A questo punto può succedere ogni cosa, ma in un unico e distruttivo senso. Rovinando la storia per sempre. Impedendo qualsiasi possibilità di porre rimedio, cosa che in ogni caso avrebbe dovuto avvenire prima. Ecco che nel momento di rabbia estrema tutto torna a piombarci addosso e non conta se lo sfoghiamo a parole o con un gesto estremo. Tutto quello che viene fuori è veleno invece che amore. Chimica delle cose. Basta aggiungere un elemento e la cura diventa curaro.


... che strani gli odori di questa casa, all’improvviso mi sembrano così diversi, ma sono gli stessi che m’erano stati tanto familiari mentre salivo le scale e poi quando sono entrato?, e l’arredamento di questa casa, entrando non ci avevo badato, è tutto uguale a com’era eppure così diverso dall’ultima volta che fui qui, e la cintura da allacciare, ma come è stato possibile questo?, perché ho fatto questo a Carla?, perché ero così determinato a farlo e non ho esitato un attimo mentre lo facevo?, e perché adesso lei se ne sta lì muta, senza dire una parola come me per tutto il tempo che sono stato qui?, i rumori dalla finestra, quelli del silenzio di San Miniato, cosa fare adesso?, dire qualcosa?, andare via?, rimanere qui a aspettare un cenno di lei?, è così immobile, è tutto paralizzato qui dentro, come se per un attimo il mondo si fosse fermato e aspettasse soltanto che qualcosa lo rimetta in moto, rimettere in moto, sì, l’auto, rimetterla in moto, andare, riprendere la strada di casa, adesso, via...

Tutto cambia all'improvviso e non c'è più niente da dire, da fare. Nemmeno a provarci subito, niente sanerà quella ferita. Dopo c'è solo rimorso, ripiego, una sopravvivenzache poco ha a che vedere con ciò che poteva essere se solo...

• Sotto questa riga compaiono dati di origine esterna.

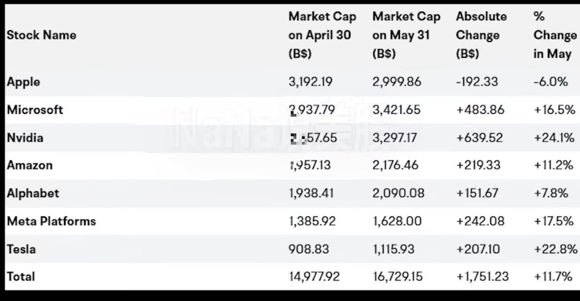This screenshot has width=580, height=301.
Task: Select the Market Cap on April 30 header
Action: (x=322, y=35)
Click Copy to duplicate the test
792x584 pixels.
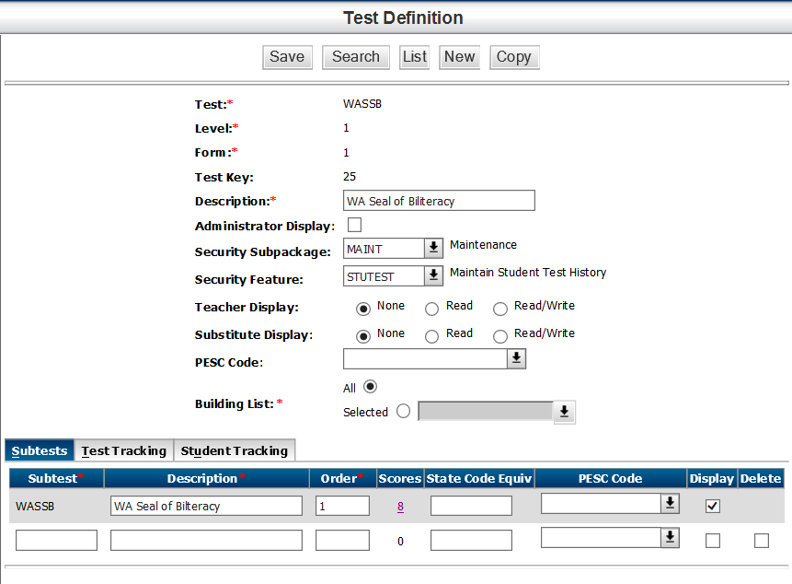(x=513, y=57)
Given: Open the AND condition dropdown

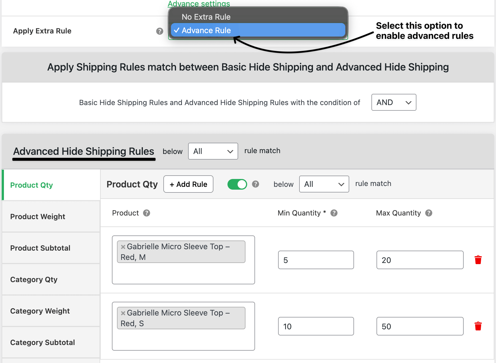Looking at the screenshot, I should point(394,102).
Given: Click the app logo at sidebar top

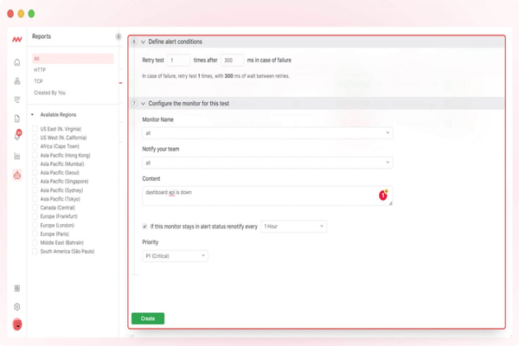Looking at the screenshot, I should (x=16, y=40).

Quante cose leggo in questi singhiozzi di Carla, e nello sguardo smarrito di Nedo. Ho visto tutto l’orgoglio che li ha sempre tenuti su anche quando sarebbe stato comodo cadere, ma che per una volta li ha traditi. Proprio quella volta che non doveva. L’ho capito oggi che finalmente ho potuto mettere insieme le loro figure. Anche se solo per un attimo, anche se solo a distanza. ... Ma l’amore? Quello che ci straccia in due e poi ci ricuce, quello che ci fa litigare e disperare e poi cercarci e ritrovarci, quello che ci fa male e sa come curarci? Dov’è l’amore in tutto questo?
... quanto poco sarebbe bastato perché fossero felici davvero anziché lasciarsi addosso una ferita che non si sanerà mai.

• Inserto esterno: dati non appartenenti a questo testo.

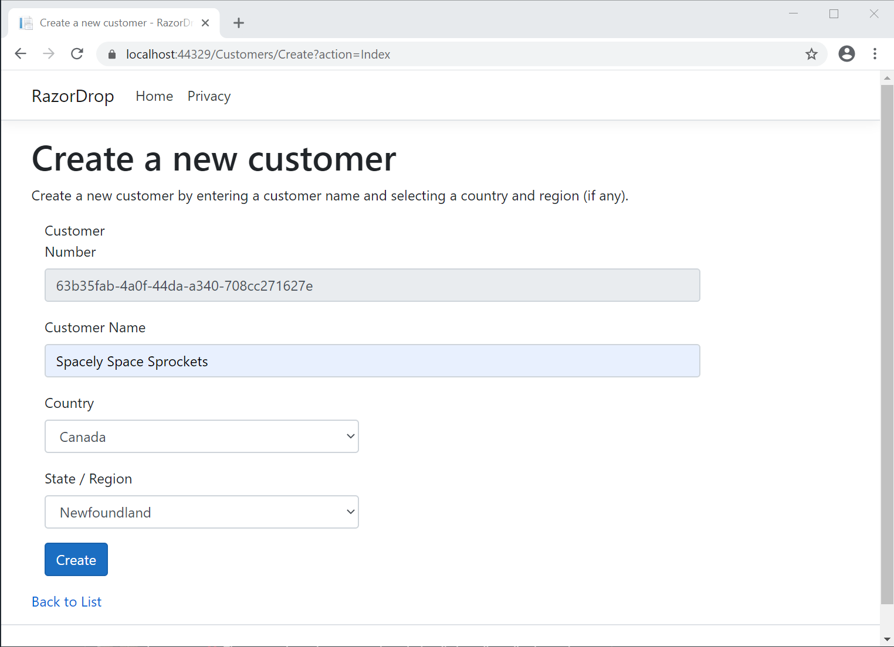Bookmark this page with the star icon

pyautogui.click(x=811, y=54)
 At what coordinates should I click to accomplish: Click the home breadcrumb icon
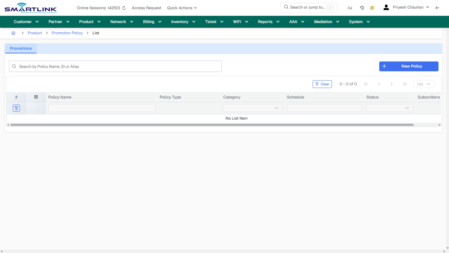coord(13,33)
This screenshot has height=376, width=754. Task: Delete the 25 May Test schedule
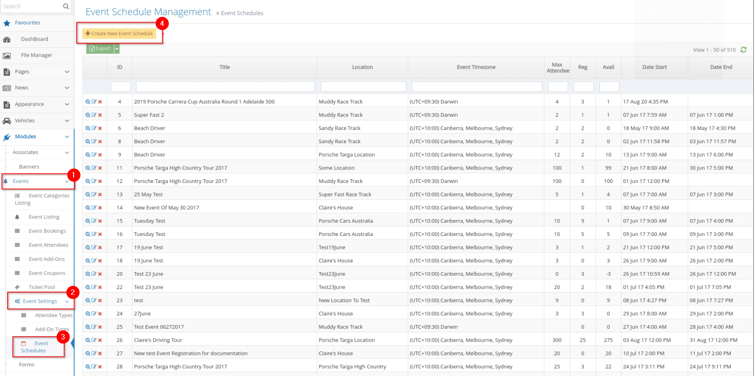tap(100, 194)
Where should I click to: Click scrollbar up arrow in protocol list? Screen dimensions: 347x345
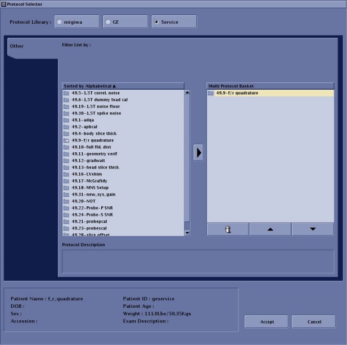(188, 92)
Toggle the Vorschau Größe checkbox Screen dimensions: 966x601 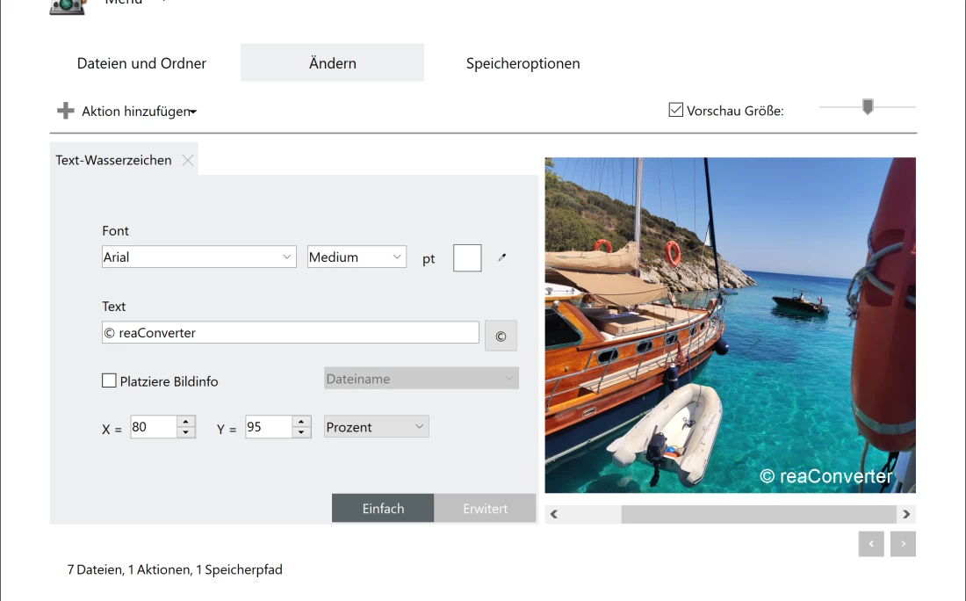(676, 111)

Invece adesso ecco cosa sono, cosa siamo: tessere sparse. ...  Pezzi di un mosaico che non verrà mai rimesso assieme. Perché non sempre i mosaici vengono composti. E perché di questo è fatta la vita. Di tessere sparse che non torneranno mai al loro posto. E di gente che non era pronta, mentre la vita gli piombava addosso.
(mi sono presa la responsabilità di tagliare qualche pezzo in questo ultimo stralcio, giusto per non rovinare la lettura a chi, quando sarà possibile, vorrà comprare "Il mio nome è Nedo Ludi" di Pippo Russo)

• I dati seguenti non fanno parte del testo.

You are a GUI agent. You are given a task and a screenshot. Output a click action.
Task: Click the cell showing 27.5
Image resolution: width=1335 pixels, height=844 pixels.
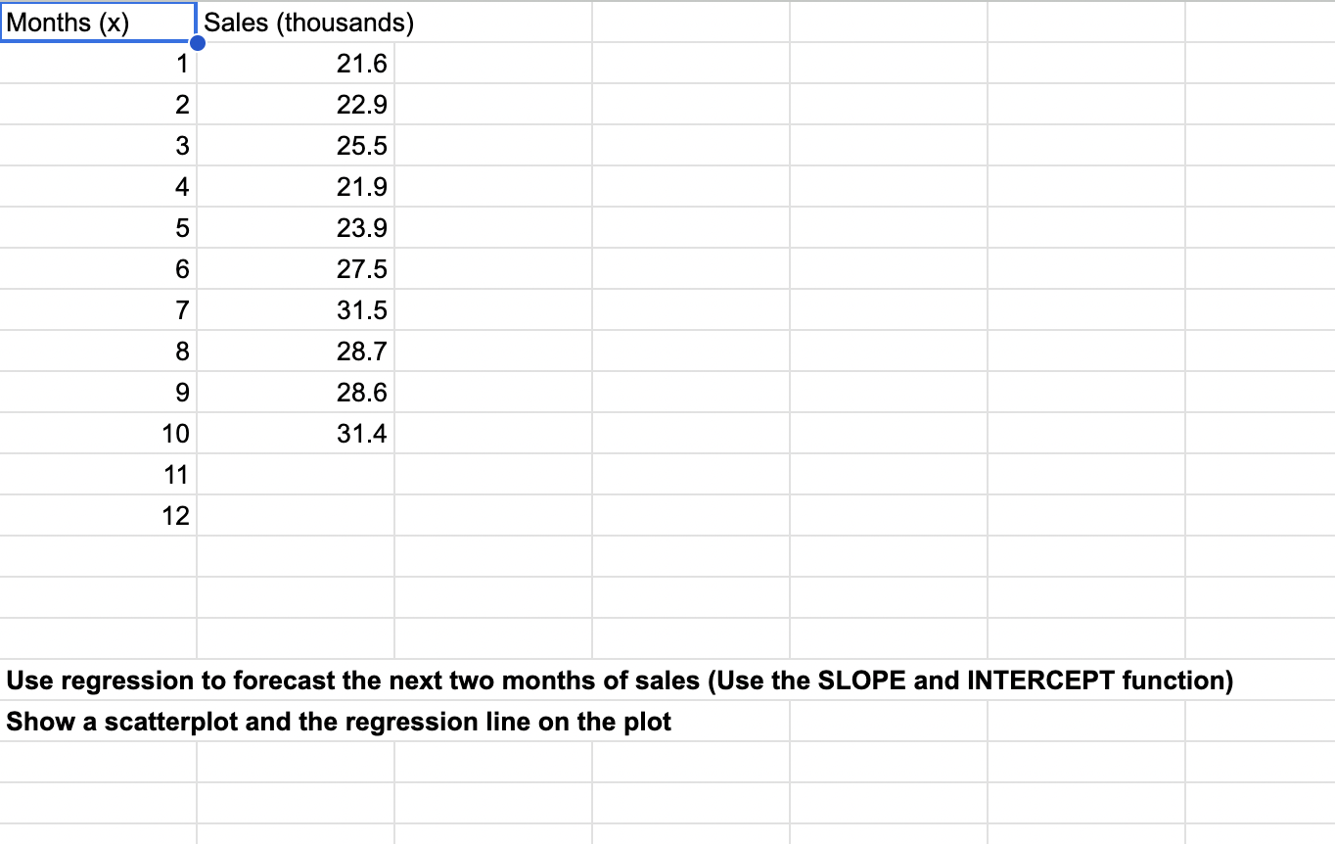coord(294,268)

Ecco. Ho parlato d'amore un'altra volta. Sarà perché sono stata giovane e ho vissuto una cosa simile, se pure con conseguenze meno dolorose, che mi ha preso dodici anni di vita e mi ha lasciato in testa solo tanti se e tanti ma. E quanto siamo stati stupidi ed egoisti e vigliacchi allora che eravamo giovani.
 Spero il viaggio vi sia piaciuto, ce ne saranno altri, in altri modi e con altri libri - trovandone di ispirati, ovvio.